Como empieza a oírse poco convencida, decide poner punto final a su actuación.
—Bueno, pues eso. ¡Ya tenemos los dos algo que celebrar! Gracias otra vez por las rosas. Que te la pases bien esta noche. Mañana hablamos. Nos vemos el martes, ¿no? Y felicidades. En serio. Felicidades. Adiós.
En la fiesta de después, Dexter está solo en la barra, con los brazos cruzados y los hombros encorvados. Pasa gente para felicitarlo, pero no se quedan mucho tiempo. Las palmadas en el hombro ya parecen de consuelo, o en el mejor de los casos de felicitación por haber fallado el penalti. Ha seguido bebiendo sin parar, pero se nota el champán rancio en la boca, y parece que nada logre disipar su sensación de decepción, anticlímax y vergüenza insidiosa.
—Uala —le dice Suki Meadows, pensativa; la que ha pasado claramente de copresentadora a estrella ahora está sentada a su lado—. ¡Pero qué tristón y serio estás!
—Hola, Suki.
—¡Bueno! ¡A mí me pareció que salía bien!
Dexter no está convencido. Aun así, entrechocan las copas.
—Perdona por lo… lo de la botella. Te debo una disculpa.
—La verdad es que sí.
—Sólo era para soltarme un poco, ¿sabes?
—De todos modos, deberíamos hablarlo. Algún día de éstos.
—De acuerdo.
—Porque yo, si estás drogado, no vuelvo a salir contigo al escenario, Dex.

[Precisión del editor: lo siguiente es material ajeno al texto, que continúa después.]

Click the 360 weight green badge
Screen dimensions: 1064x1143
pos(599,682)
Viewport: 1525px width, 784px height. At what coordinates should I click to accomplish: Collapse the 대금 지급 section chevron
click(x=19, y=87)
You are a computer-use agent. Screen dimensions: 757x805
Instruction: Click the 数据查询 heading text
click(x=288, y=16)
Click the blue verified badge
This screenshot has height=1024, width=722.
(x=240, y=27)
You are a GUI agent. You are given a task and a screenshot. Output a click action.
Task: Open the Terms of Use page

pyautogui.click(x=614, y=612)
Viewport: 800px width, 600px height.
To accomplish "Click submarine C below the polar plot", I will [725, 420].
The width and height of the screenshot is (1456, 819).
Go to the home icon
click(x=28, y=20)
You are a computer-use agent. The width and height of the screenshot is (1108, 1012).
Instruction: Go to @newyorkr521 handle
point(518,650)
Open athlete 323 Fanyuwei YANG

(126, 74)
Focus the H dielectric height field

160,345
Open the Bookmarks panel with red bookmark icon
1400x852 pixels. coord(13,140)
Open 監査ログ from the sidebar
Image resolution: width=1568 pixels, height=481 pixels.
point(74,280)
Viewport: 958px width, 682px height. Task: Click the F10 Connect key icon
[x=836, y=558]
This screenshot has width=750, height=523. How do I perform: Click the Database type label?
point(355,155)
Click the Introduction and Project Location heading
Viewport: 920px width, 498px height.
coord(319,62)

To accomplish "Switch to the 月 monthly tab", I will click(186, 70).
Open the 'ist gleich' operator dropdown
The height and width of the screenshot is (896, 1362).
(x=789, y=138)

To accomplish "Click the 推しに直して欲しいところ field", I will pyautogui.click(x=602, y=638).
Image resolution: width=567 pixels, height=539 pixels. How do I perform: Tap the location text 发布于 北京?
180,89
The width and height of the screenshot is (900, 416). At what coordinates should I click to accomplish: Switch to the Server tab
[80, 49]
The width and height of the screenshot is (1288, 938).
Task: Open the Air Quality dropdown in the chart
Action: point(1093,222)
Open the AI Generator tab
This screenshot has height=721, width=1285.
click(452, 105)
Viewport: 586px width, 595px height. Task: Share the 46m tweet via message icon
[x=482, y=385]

—Ya lo sé. No volverá a pasar.
Suki apoya un hombro en el de Dexter, y le pone la barbilla encima.
—¿La semana que viene?
—¿La semana que viene?
—Me invitas tú a cenar. Ojo, pero que sea caro, ¿eh? El martes que viene.
Ahora son las frentes las que están en contacto, y Suki le ha puesto una mano en el muslo. El martes, Dexter había quedado para cenar con Emma, pero sabe que con ella siempre puede anularlo, porque no se molestará.
—Bien, el martes que viene.
—Ya estoy impaciente. —Suki le pellizca la pierna—. Bueno, ¿te animas o no?
—Lo intentaré.
Suki Meadows se inclina y le da un beso en la mejilla. Después le acerca la boca a la oreja, muy, muy cerca.
—¡Y AHORA VEN A SALUDAR A MI MAMÁÁÁÁÁÁ!